Bowden Hopes TE's Catch On

Florida State Head Coach Bobby Bowden wants to get his tight ends more involved in the passing attack come next season. No, seriously. Bowden's tight ends have been an afterthought in the offensive game plan for much of the past decade, and that's something that he – along with offensive coordinator and son Jeff – has set out to change.


"There is probably nobody in the country that gets the ball to the wideouts better than we do," Bowden said. "If you look at how many times we hit the wideout compared to Miami, Florida, and so and so, we probably hit them more than any of them."

But his chief rivals have had something he hasn't in a while – a game-breaking tight end. Exhibit A: Ben Troupe led the Gators in receiving last year and torched FSU coverage in their 38-34 loss. Exhibit B: versatile pass catching "soldier" Kellen Winslow in Coral Gables is a surefire first-rounder this come draft day.

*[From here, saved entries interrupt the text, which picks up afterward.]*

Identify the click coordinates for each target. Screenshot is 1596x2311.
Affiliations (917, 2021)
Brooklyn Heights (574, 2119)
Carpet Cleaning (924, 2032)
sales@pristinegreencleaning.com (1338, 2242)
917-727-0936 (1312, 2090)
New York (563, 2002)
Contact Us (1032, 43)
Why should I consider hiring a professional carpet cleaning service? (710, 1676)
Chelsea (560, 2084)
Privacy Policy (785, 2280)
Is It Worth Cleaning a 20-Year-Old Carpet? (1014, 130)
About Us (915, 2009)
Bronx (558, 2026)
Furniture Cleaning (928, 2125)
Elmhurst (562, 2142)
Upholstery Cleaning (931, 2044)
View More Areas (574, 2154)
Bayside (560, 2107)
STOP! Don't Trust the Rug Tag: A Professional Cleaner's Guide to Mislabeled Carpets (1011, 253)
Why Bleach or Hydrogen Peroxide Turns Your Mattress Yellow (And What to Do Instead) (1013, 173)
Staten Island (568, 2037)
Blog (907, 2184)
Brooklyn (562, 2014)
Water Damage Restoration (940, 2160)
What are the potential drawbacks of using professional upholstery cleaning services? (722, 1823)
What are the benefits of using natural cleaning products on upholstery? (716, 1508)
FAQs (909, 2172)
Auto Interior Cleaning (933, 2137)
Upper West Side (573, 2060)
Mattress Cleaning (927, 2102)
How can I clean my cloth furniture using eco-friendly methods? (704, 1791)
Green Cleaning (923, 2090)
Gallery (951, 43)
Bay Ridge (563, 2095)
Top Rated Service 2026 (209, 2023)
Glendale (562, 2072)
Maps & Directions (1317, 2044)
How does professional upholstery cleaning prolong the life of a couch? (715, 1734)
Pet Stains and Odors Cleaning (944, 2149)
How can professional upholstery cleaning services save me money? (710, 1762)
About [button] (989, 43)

Bowden said making his tight ends a credible threat would free up his receivers and make life easier for quarterback Chris Rix. He's already trying to do that by adding shorter routes to the playbook this spring.

"The diversity of the offense would really pick up if you could hit those tight ends," Bowden said. "If we could do that it sure would help us. It sure would open things up more."

The FSU staff pledged to make the same commitment at the beginning of last spring but didn't honor it until late in the season. Matt Henshaw caught touchdown passes in the last two games of the year. Henshaw, a converted quarterback, combined with Donnie Carter and Paul Irons to make 16 catches for 276 yards in 2003.

The star thus far this spring has been Carter. The former defensive tackle has been impressive in both 11-on-11 scrimmage situations and in redzone drills.

"There's a lot of new stuff that we're putting in," said the 6-foot-4 junior from Waycross (GA). "It's new in the sense that we haven't run it much over the last two years. Miami and Florida run lot of it are successful with it."

In Tuesday's practice, Carter snared a touchdown from Wyatt Sexton on a short hitch. He also hauled in a scoring pass from Rix from ten yards out on a post before colliding with the goalpost.

"One thing I've learned when linebackers are covering you and you see the ball coming, I don't put my hands up in front of my body," he said. "If they see you with your hands up, they'll put theirs up too and knock the ball away. I was concentrating on the ball so hard I didn't see the goalpost. I guess that's why they put pads on it."

Carter hopes practice success translates into playing time come September.

"We are real deep at tight end right now having three or four of us rolling in here," he said. "We have to make catches in drills to prove ourselves so the coaches will run those plays in games."

He also realizes that he, Irons and Henshaw must prove themselves as a unit.

"It's just like any other job, whether its football or the corporate world," Carter said. These coaches put you on the spot and give you a job a do. If you do it effectively, when crunch time comes late against Florida or Miami, they'll go with it. You got to prove it out here first. You can't drop balls out here in practice."